How SPG’s Sandwich Gradient Boosts Diffusion Language Models Across Four Benchmarks
The SPG algorithm introduces a sandwiched policy gradient that uses computable lower and upper evidence bounds to align reinforcement learning for discrete diffusion language models, achieving faster convergence, higher peaks, and lower variance on four major reasoning benchmarks.
Background
Discrete diffusion language models (dLLMs) generate text by iteratively adding and removing noise, offering parallel or semi‑autoregressive decoding that improves latency and throughput compared to traditional autoregressive models. However, applying reward‑based alignment or reinforcement learning (RL) to dLLMs has been problematic because the true likelihood is intractable, making standard policy‑gradient methods unsuitable.
Practitioners have historically substituted the ELBO (Evidence Lower Bound) as a proxy for the likelihood, which raises the scores of good samples but fails to adequately penalize bad ones, leading to biased training.
Method: Sandwich Policy Gradient (SPG)
The Meta Tian Yuandong team proposes the Sandwiched Policy Gradient (SPG) , which inserts the intractable true likelihood between a computable lower bound (ELBO) and an upper bound (EUBO). Positive advantages maximize the ELBO, while negative advantages minimize the EUBO, providing a tighter surrogate for the true objective.
Key components include:
Rewriting the policy‑optimization objective as a relative‑advantage weighted log‑likelihood.
Introducing the "sandwich" replacement: maximize the ELBO for positive samples and minimize the EUBO for negative samples, yielding an optimizable lower bound.
Deriving a tractable form of the EUBO based on Rényi variational bounds, with both discrete and continuous‑limit expressions.
Employing block‑wise masking for Monte‑Carlo estimation, which aligns the training distribution with the inference distribution. The sequence is split into equal‑length blocks; one block is randomly masked while preceding blocks remain clean and following blocks are fully masked.
Experiments
SPG was evaluated by fine‑tuning LLaDA‑8B‑Instruct with RL on four reasoning benchmarks: GSM8K, MATH500, Countdown, and Sudoku. Baselines included D1, WD1, and UniGRPO. All methods used the same block‑wise semi‑autoregressive decoding (block size 32, two high‑confidence tokens per step) and comparable temperature settings.
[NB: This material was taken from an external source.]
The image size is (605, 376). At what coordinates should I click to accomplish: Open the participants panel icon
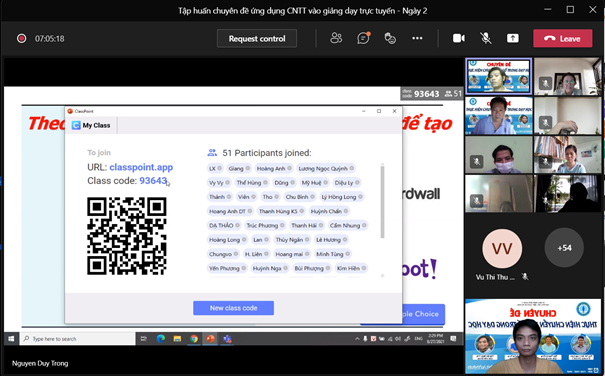click(336, 38)
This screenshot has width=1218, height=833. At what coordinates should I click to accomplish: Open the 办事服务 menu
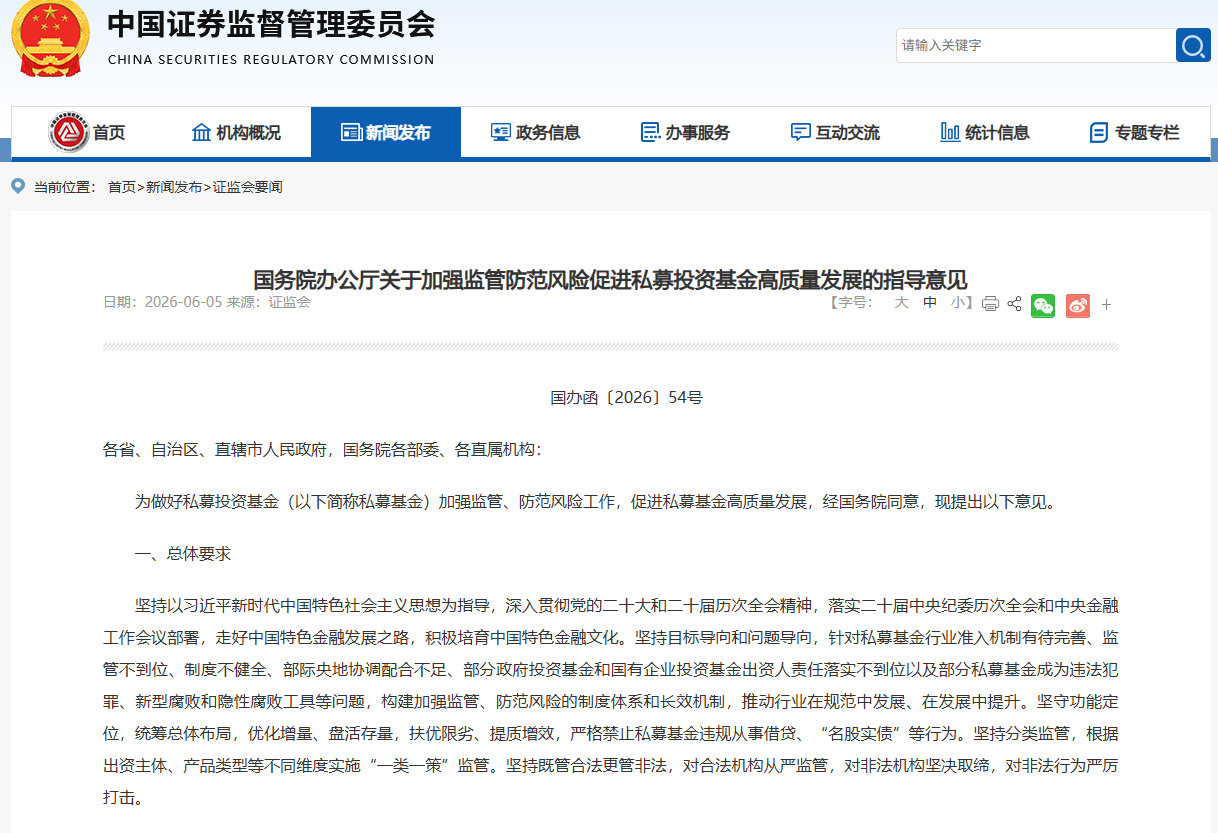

Results show that SPG consistently outperforms baselines across all metrics, achieving higher accuracy, faster reward rise, higher plateau, and lower variance.
Component ablations reveal that removing the negative‑advantage term degrades performance markedly; using only ELBO improves but not to SPG’s level; using only EUBO is stronger yet less stable; the mixture of both delivers the best trade‑off.
Mask‑ablation experiments confirm that block‑wise masking yields significant gains over random masking, especially on the Countdown benchmark.
Conclusion
SPG resolves two long‑standing challenges for RL with dLLMs: the intractable likelihood and the mismatch between training and inference distributions. By sandwiching the true likelihood between ELBO and EUBO and aligning Monte‑Carlo estimation with block‑wise decoding, SPG delivers faster, more stable, and higher‑performing training, leading to top‑rank results on all four evaluated reasoning tasks.
Practitioners can adopt SPG by introducing an upper‑bound term when handling negative advantages or relative rewards, and by using block‑wise decoding and estimation to keep training and inference distributions aligned.